[Start of Attachment]
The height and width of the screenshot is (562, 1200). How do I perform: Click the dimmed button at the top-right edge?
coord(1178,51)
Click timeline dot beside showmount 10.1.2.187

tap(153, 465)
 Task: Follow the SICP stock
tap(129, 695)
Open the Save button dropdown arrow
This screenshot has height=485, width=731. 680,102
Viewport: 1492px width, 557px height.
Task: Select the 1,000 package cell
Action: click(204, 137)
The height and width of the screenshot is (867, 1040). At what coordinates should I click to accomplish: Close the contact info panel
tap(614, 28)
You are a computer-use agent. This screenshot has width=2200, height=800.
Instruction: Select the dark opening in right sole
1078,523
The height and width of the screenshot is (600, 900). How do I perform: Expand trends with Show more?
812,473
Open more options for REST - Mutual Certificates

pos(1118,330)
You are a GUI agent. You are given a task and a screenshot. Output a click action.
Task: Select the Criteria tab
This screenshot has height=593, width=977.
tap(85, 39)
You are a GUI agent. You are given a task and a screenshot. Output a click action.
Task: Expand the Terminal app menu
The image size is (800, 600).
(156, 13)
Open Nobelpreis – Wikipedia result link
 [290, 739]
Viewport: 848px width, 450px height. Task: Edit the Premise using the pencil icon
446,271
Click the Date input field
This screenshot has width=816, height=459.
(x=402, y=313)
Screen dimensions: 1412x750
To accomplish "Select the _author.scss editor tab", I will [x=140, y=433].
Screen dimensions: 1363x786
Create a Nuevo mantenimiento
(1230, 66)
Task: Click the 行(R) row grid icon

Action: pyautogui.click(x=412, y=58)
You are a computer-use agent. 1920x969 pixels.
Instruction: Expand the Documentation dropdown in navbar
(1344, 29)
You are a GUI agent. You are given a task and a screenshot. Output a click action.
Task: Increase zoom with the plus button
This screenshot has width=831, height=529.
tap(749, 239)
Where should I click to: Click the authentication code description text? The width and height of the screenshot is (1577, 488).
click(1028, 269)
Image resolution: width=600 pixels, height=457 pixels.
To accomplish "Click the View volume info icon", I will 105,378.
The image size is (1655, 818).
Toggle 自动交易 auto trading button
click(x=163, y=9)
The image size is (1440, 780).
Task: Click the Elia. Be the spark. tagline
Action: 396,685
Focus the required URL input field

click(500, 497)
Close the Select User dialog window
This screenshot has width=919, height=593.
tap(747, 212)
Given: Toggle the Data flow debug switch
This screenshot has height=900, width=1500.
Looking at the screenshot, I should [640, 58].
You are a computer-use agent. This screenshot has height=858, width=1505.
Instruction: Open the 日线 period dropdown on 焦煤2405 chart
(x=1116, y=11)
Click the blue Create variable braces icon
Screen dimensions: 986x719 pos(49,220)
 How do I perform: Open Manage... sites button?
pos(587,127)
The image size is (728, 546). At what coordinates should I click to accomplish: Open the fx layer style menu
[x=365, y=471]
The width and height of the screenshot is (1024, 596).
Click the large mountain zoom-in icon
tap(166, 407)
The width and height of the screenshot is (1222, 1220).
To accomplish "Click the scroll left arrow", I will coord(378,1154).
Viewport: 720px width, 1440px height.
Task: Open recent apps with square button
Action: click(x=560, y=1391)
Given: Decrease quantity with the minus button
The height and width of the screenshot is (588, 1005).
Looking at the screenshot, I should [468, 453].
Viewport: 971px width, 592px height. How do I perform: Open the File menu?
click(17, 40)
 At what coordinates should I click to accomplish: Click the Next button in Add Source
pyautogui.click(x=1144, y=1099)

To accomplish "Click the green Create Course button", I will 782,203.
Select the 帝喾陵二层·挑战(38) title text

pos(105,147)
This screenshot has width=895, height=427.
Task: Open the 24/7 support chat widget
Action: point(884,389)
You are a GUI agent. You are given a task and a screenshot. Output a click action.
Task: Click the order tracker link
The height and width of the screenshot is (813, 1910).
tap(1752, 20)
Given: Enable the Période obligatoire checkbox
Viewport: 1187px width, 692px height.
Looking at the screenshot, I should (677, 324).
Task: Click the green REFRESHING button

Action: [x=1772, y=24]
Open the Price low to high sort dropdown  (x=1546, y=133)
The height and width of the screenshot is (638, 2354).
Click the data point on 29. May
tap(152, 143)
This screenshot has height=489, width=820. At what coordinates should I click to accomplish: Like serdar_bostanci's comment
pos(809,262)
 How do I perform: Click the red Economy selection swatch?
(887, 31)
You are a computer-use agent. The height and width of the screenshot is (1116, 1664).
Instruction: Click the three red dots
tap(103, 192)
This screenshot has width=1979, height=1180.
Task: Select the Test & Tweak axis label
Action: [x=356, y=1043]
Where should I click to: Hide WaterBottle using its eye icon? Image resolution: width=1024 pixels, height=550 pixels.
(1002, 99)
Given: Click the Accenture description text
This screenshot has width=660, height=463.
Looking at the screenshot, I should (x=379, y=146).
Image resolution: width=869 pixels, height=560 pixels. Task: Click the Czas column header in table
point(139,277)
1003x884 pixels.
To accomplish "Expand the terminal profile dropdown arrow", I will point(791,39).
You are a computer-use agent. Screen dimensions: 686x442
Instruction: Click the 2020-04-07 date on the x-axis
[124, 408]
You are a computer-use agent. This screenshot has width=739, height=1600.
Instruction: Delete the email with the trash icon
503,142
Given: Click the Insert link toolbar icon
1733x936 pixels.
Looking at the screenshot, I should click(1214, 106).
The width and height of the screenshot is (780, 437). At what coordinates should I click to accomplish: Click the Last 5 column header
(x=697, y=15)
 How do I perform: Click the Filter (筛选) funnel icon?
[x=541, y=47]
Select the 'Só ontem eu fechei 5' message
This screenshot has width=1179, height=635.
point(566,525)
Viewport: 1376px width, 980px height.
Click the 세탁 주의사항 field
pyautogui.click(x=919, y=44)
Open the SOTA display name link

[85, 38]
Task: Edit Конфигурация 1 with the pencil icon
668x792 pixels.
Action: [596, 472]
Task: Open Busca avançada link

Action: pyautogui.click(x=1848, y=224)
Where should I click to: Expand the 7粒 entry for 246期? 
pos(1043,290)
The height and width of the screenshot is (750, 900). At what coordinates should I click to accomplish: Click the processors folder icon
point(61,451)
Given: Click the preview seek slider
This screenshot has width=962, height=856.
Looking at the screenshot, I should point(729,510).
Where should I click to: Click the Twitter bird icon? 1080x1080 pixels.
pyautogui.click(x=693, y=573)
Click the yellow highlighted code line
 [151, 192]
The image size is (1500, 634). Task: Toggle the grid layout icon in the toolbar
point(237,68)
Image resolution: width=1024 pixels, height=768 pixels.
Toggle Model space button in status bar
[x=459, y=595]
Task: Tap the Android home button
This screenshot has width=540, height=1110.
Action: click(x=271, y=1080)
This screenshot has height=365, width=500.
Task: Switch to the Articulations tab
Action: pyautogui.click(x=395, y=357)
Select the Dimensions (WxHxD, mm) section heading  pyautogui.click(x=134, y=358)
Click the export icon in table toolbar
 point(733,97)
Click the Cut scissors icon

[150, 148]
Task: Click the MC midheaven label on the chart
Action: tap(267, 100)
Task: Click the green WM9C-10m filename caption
[End of Attachment]
* _TASK TO COMPLETE_
Repeat every entry exactly, please.

* _OUTPUT FOR THIS EXERCISE_
The height and width of the screenshot is (562, 1200). How do I perform: Click the dimmed button at the top-right edge?
coord(1178,51)
Click timeline dot beside showmount 10.1.2.187

tap(153, 465)
 Task: Follow the SICP stock
tap(129, 695)
Open the Save button dropdown arrow
This screenshot has height=485, width=731. 680,102
Viewport: 1492px width, 557px height.
Task: Select the 1,000 package cell
Action: click(204, 137)
The height and width of the screenshot is (867, 1040). At what coordinates should I click to accomplish: Close the contact info panel
tap(614, 28)
You are a computer-use agent. This screenshot has width=2200, height=800.
Instruction: Select the dark opening in right sole
1078,523
The height and width of the screenshot is (600, 900). How do I perform: Expand trends with Show more?
812,473
Open more options for REST - Mutual Certificates

pos(1118,330)
You are a GUI agent. You are given a task and a screenshot. Output a click action.
Task: Select the Criteria tab
This screenshot has height=593, width=977.
tap(85, 39)
You are a GUI agent. You are given a task and a screenshot. Output a click action.
Task: Expand the Terminal app menu
The image size is (800, 600).
(156, 13)
Open Nobelpreis – Wikipedia result link
 [290, 739]
Viewport: 848px width, 450px height. Task: Edit the Premise using the pencil icon
446,271
Click the Date input field
This screenshot has width=816, height=459.
(x=402, y=313)
Screen dimensions: 1412x750
To accomplish "Select the _author.scss editor tab", I will [x=140, y=433].
Screen dimensions: 1363x786
Create a Nuevo mantenimiento
(1230, 66)
Task: Click the 行(R) row grid icon

Action: pyautogui.click(x=412, y=58)
You are a computer-use agent. 1920x969 pixels.
Instruction: Expand the Documentation dropdown in navbar
(1344, 29)
You are a GUI agent. You are given a task and a screenshot. Output a click action.
Task: Increase zoom with the plus button
This screenshot has width=831, height=529.
tap(749, 239)
Where should I click to: Click the authentication code description text? The width and height of the screenshot is (1577, 488).
click(1028, 269)
Image resolution: width=600 pixels, height=457 pixels.
To accomplish "Click the View volume info icon", I will 105,378.
The image size is (1655, 818).
Toggle 自动交易 auto trading button
click(x=163, y=9)
The image size is (1440, 780).
Task: Click the Elia. Be the spark. tagline
Action: 396,685
Focus the required URL input field

click(500, 497)
Close the Select User dialog window
This screenshot has width=919, height=593.
tap(747, 212)
Given: Toggle the Data flow debug switch
This screenshot has height=900, width=1500.
Looking at the screenshot, I should [640, 58].
You are a computer-use agent. This screenshot has height=858, width=1505.
Instruction: Open the 日线 period dropdown on 焦煤2405 chart
(x=1116, y=11)
Click the blue Create variable braces icon
Screen dimensions: 986x719 pos(49,220)
 How do I perform: Open Manage... sites button?
pos(587,127)
The image size is (728, 546). At what coordinates should I click to accomplish: Open the fx layer style menu
[x=365, y=471]
The width and height of the screenshot is (1024, 596).
Click the large mountain zoom-in icon
tap(166, 407)
The width and height of the screenshot is (1222, 1220).
To accomplish "Click the scroll left arrow", I will coord(378,1154).
Viewport: 720px width, 1440px height.
Task: Open recent apps with square button
Action: click(x=560, y=1391)
Given: Decrease quantity with the minus button
The height and width of the screenshot is (588, 1005).
Looking at the screenshot, I should [468, 453].
Viewport: 971px width, 592px height. How do I perform: Open the File menu?
click(17, 40)
 At what coordinates should I click to accomplish: Click the Next button in Add Source
pyautogui.click(x=1144, y=1099)

To accomplish "Click the green Create Course button", I will 782,203.
Select the 帝喾陵二层·挑战(38) title text

pos(105,147)
This screenshot has width=895, height=427.
Task: Open the 24/7 support chat widget
Action: point(884,389)
You are a GUI agent. You are given a task and a screenshot. Output a click action.
Task: Click the order tracker link
The height and width of the screenshot is (813, 1910).
tap(1752, 20)
Given: Enable the Période obligatoire checkbox
Viewport: 1187px width, 692px height.
Looking at the screenshot, I should (677, 324).
Task: Click the green REFRESHING button

Action: [x=1772, y=24]
Open the Price low to high sort dropdown  (x=1546, y=133)
The height and width of the screenshot is (638, 2354).
Click the data point on 29. May
tap(152, 143)
This screenshot has height=489, width=820. At what coordinates should I click to accomplish: Like serdar_bostanci's comment
pos(809,262)
 How do I perform: Click the red Economy selection swatch?
(887, 31)
You are a computer-use agent. The height and width of the screenshot is (1116, 1664).
Instruction: Click the three red dots
tap(103, 192)
This screenshot has width=1979, height=1180.
Task: Select the Test & Tweak axis label
Action: [x=356, y=1043]
Where should I click to: Hide WaterBottle using its eye icon? Image resolution: width=1024 pixels, height=550 pixels.
(1002, 99)
Given: Click the Accenture description text
This screenshot has width=660, height=463.
Looking at the screenshot, I should (x=379, y=146).
Image resolution: width=869 pixels, height=560 pixels. Task: Click the Czas column header in table
point(139,277)
1003x884 pixels.
To accomplish "Expand the terminal profile dropdown arrow", I will point(791,39).
You are a computer-use agent. Screen dimensions: 686x442
Instruction: Click the 2020-04-07 date on the x-axis
[124, 408]
You are a computer-use agent. This screenshot has width=739, height=1600.
Instruction: Delete the email with the trash icon
503,142
Given: Click the Insert link toolbar icon
1733x936 pixels.
Looking at the screenshot, I should click(1214, 106).
The width and height of the screenshot is (780, 437). At what coordinates should I click to accomplish: Click the Last 5 column header
(x=697, y=15)
 How do I perform: Click the Filter (筛选) funnel icon?
[x=541, y=47]
Select the 'Só ontem eu fechei 5' message
This screenshot has width=1179, height=635.
point(566,525)
Viewport: 1376px width, 980px height.
Click the 세탁 주의사항 field
pyautogui.click(x=919, y=44)
Open the SOTA display name link

[85, 38]
Task: Edit Конфигурация 1 with the pencil icon
668x792 pixels.
Action: [596, 472]
Task: Open Busca avançada link

Action: pyautogui.click(x=1848, y=224)
Where should I click to: Expand the 7粒 entry for 246期? 
pos(1043,290)
The height and width of the screenshot is (750, 900). At what coordinates should I click to accomplish: Click the processors folder icon
point(61,451)
Given: Click the preview seek slider
This screenshot has width=962, height=856.
Looking at the screenshot, I should point(729,510).
Where should I click to: Click the Twitter bird icon? 1080x1080 pixels.
pyautogui.click(x=693, y=573)
Click the yellow highlighted code line
 [151, 192]
The image size is (1500, 634). Task: Toggle the grid layout icon in the toolbar
point(237,68)
Image resolution: width=1024 pixels, height=768 pixels.
Toggle Model space button in status bar
[x=459, y=595]
Task: Tap the Android home button
This screenshot has width=540, height=1110.
Action: click(x=271, y=1080)
This screenshot has height=365, width=500.
Task: Switch to the Articulations tab
Action: pyautogui.click(x=395, y=357)
Select the Dimensions (WxHxD, mm) section heading  pyautogui.click(x=134, y=358)
Click the export icon in table toolbar
 point(733,97)
Click the Cut scissors icon

[150, 148]
Task: Click the MC midheaven label on the chart
Action: tap(267, 100)
Task: Click the green WM9C-10m filename caption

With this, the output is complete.